Their formulation aimed to eclipse prior thinking about disengagement and unavoidable senescence by focusing on activity and function. However, there was something missing in their model: what about people’s appearance? Successful aging enabled people to stay active and feel younger for much longer but this came out to be in conflict with the image they were seeing in the mirror of themselves. And this is true whatever age they were. It didn’t take long before the circle of successful aging was closed though. In fact, 10 years later, the fourth missing but important factor was added to the list.
In 1999 world-renowned scientist, Zein Obagi, pioneered, in his book “Obagi Skin Health Restoration and Rejuvenation”, the science of skin rejuvenation, a new, safe, effective and scientifically based skin rejuvenation program. The prevention and treatment of skin aging has been a hot topic for many years, but no one before him was able to establish a scientific, evidenced-based, safe, well documented therapeutic program.
He launched a paramount movement which advocates the search of healthy, youthful skin, through safe and effective medical treatments, no matter what the age of a person is. Through is therapies he was able, not only to prevent skin aging by keeping people looking young indefinitely, but also to rejuvenate already aged skin, making 70-years old people looking 20 or more years younger. No plastic surgery was involved.
Maintaining or even enhancing our physical appearance as we age is very important. Nowdays we are able to find a plethora of role models who present a sexy, youthful image and seem to enjoy themselves and the way they look, no matter their age. These people can be celebrities such as Richard Gere (age 70), Sean Connery (age 88), Jane Fonda (age 80), Raquel Welch (age 78), etc. but also people we meet in our everyday life.
We need to embrace a positive self-image and attractiveness as time goes by too. Wanting to look our best is not a dirty thing, there is nothing to feel guilty about. It’s healthy instead. What is unhealthy is the youth-oriented culture that tend to consider aging as something shameful.
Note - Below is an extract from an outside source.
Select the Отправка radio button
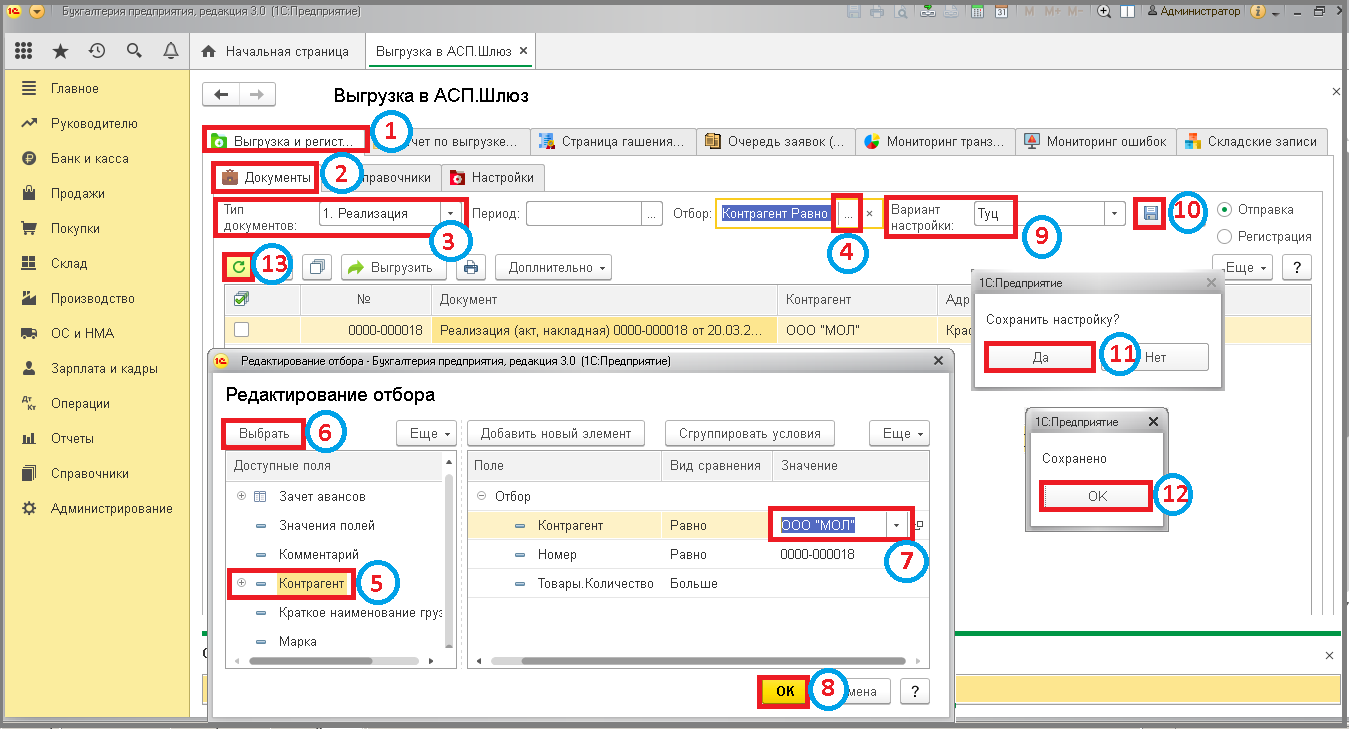This screenshot has width=1349, height=729. coord(1225,210)
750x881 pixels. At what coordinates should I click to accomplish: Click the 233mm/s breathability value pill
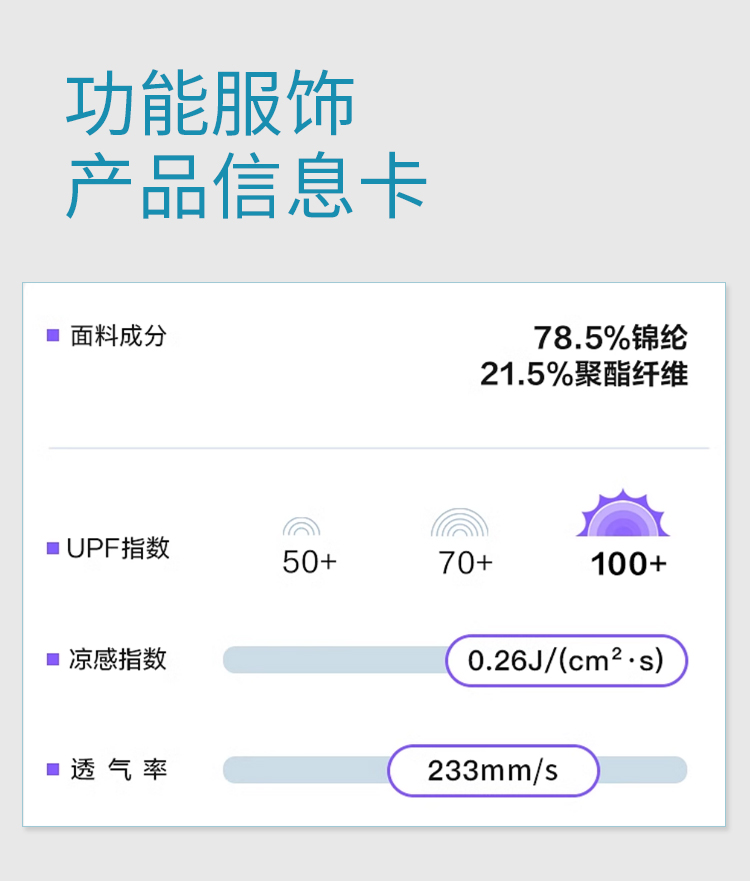pos(493,771)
This can be especially true for men and women who have relied on their looks to navigate the world. Many of them experience an identity crisis as they get older. In extreme case they may resort to inappropriate coping mechanisms such as excessive dieting, alcohol or drug abuse, sexually acting out, and repeated plastic surgery.
They might fear they are going to disappear, become irrelevant, or lose their options and opportunities as they age. Many of us have internalized this same cultural bias, and we respond by giving up on ourselves prematurely. Nothing can be more wrong! Our challenge is to eliminate the pervasive idea that aging equates to loss. While we age we aren’t losing something. We’re simply transitioning into something else but something equally fabulous.
WE EITHER MAKE OURSELVES MISERABLE, OR WE MAKE OURSELVES HAPPY. THE AMOUNT OF WORK IS THE SAME. EMBRACE AGING, EMBRACE SUCCESSFUL AGING!